Rewrite all lines of the following entries, including the requests, adding 123 to each coordinate in the answers and leaving out the pictures.

(Entries from a data collection)
/---
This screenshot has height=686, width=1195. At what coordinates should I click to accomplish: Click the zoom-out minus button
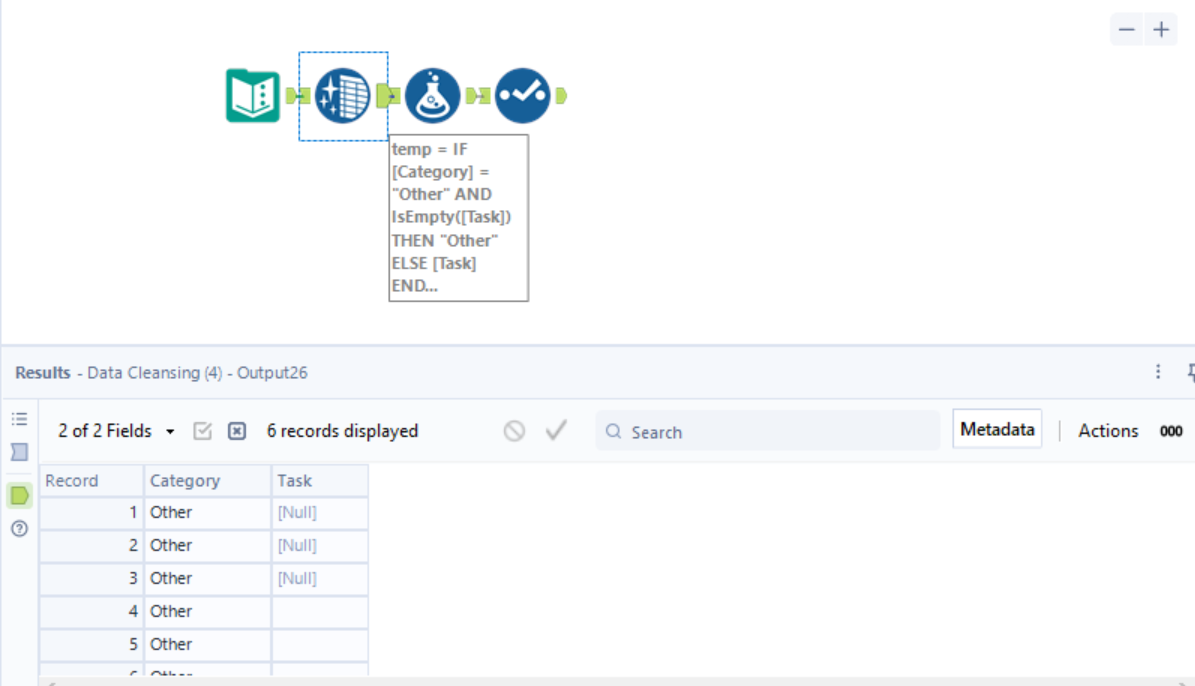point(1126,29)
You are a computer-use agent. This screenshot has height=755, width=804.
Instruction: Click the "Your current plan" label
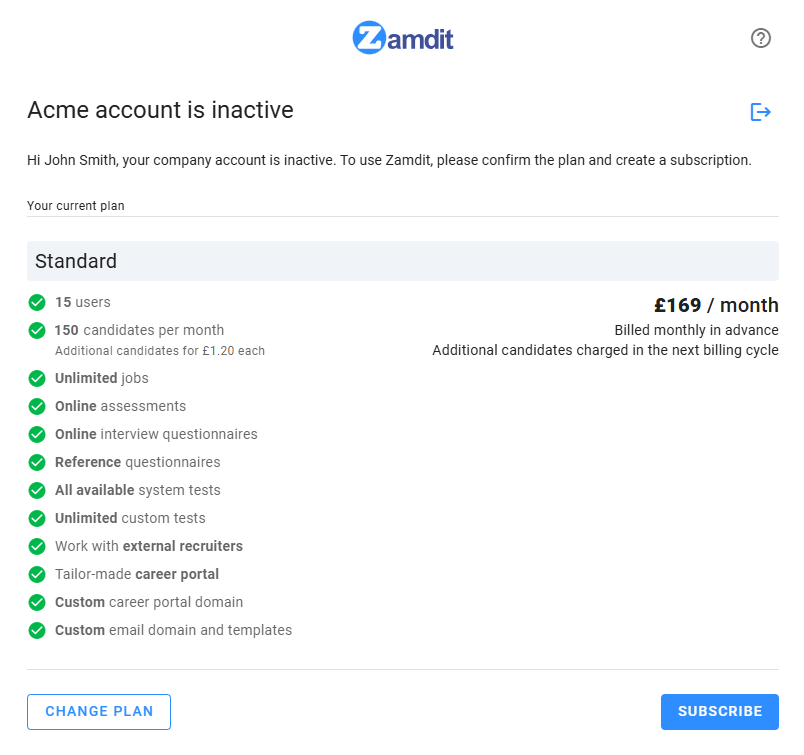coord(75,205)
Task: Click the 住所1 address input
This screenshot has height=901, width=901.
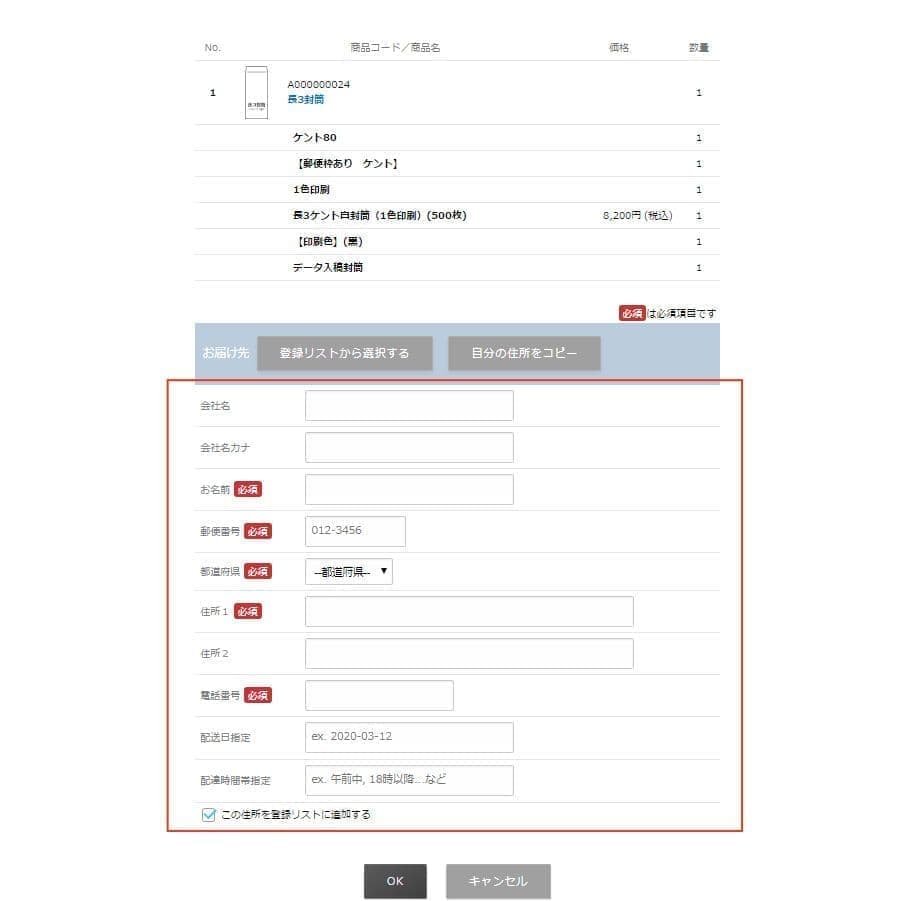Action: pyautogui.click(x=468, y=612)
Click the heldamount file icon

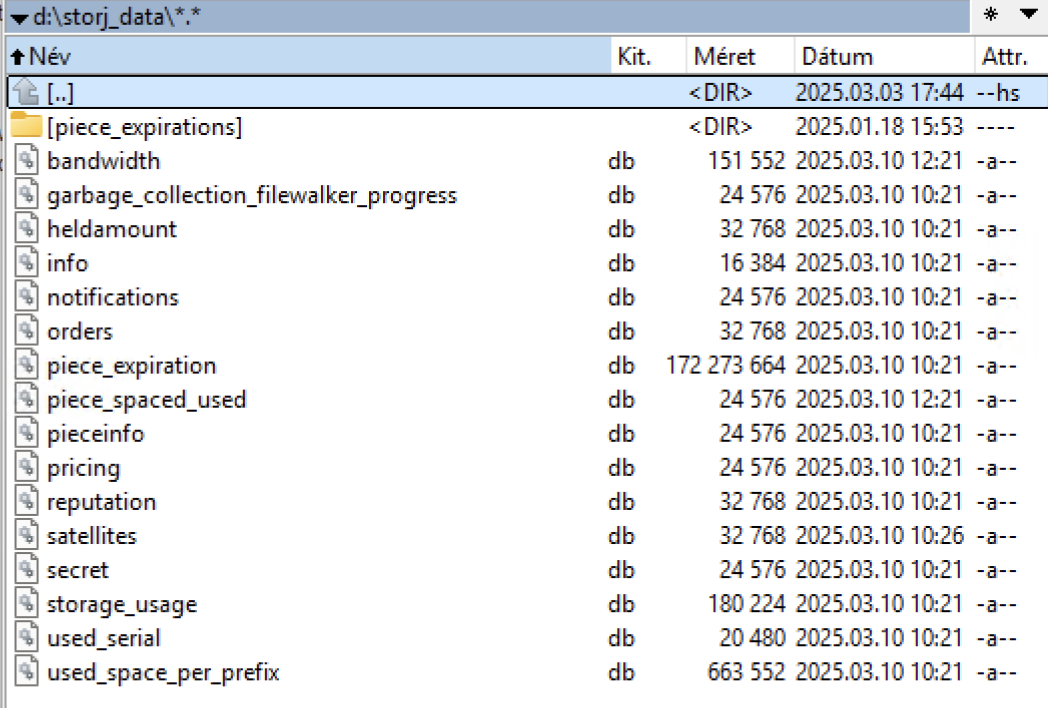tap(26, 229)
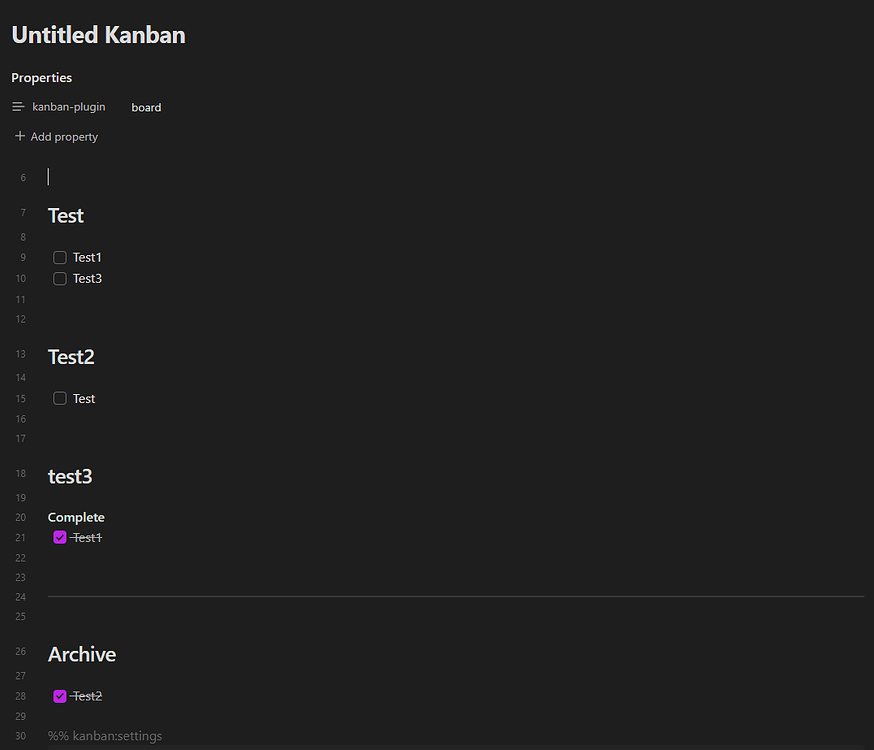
\---
### SOLUTION FOR THIS TASK
This screenshot has height=686, width=1195. At what coordinates should I click to accomplish: Click the zoom-out minus button
point(1249,152)
You are a computer-use agent. This screenshot has height=755, width=804.
Instruction: Click the "Your current plan" label
coord(198,328)
Task: Click the 住所1 address input
This screenshot has height=901, width=901.
Action: pyautogui.click(x=591, y=735)
Click the heldamount file icon

tap(149, 352)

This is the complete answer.